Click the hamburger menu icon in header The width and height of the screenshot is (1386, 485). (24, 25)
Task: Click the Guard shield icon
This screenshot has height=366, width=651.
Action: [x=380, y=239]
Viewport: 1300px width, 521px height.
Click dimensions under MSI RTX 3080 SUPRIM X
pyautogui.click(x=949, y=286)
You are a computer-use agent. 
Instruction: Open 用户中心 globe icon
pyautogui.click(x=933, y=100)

---

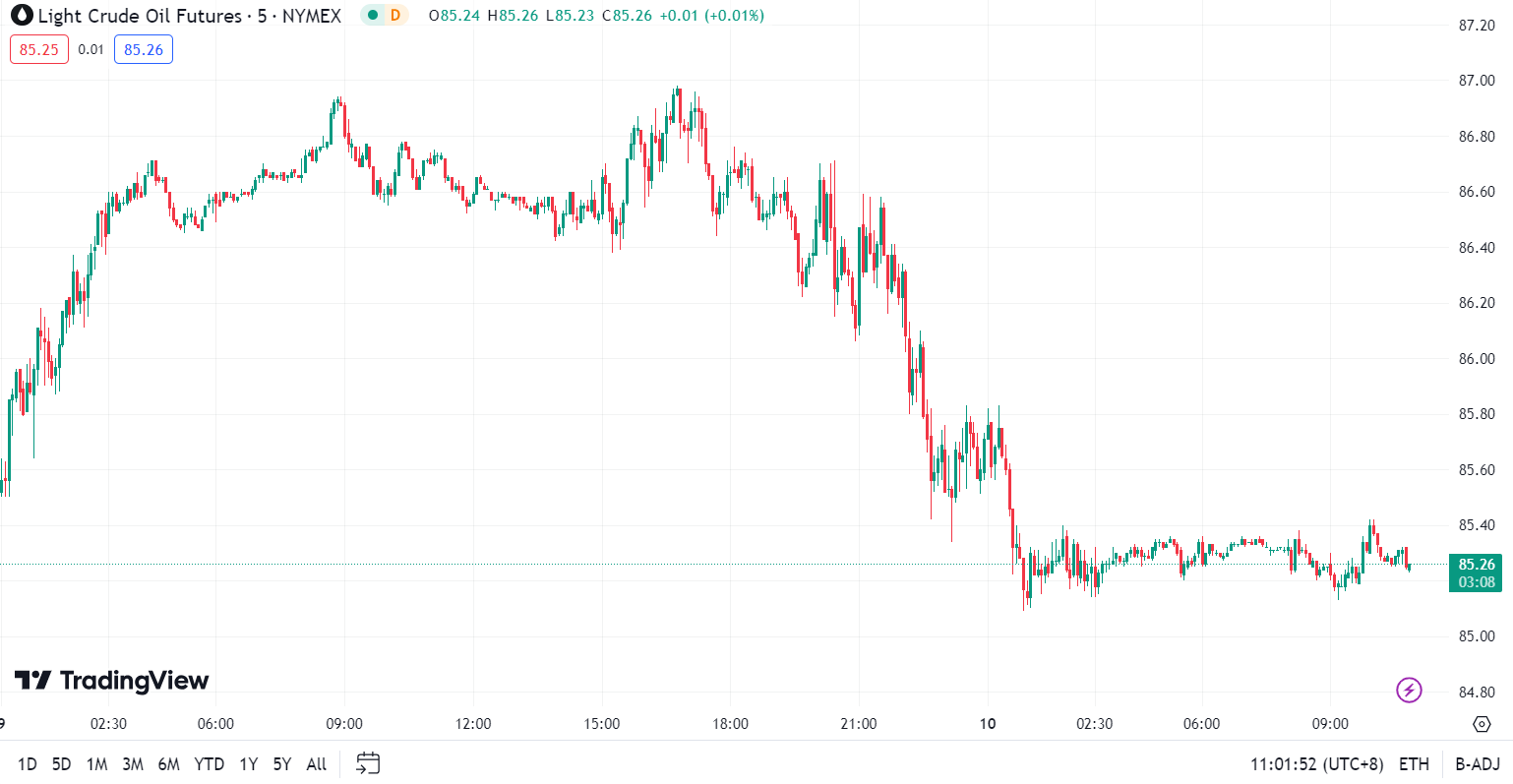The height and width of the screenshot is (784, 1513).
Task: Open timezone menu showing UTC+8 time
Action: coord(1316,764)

...

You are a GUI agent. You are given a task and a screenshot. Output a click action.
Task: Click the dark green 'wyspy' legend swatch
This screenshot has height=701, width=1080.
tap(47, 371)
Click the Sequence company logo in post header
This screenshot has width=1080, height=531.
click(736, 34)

* **Requirement**: Of the lines above, show those in which "agent" appears.

* **Expected answer**:
You are a computer-use agent. 
You are a GUI agent. You are given a task and a screenshot. Output a click action.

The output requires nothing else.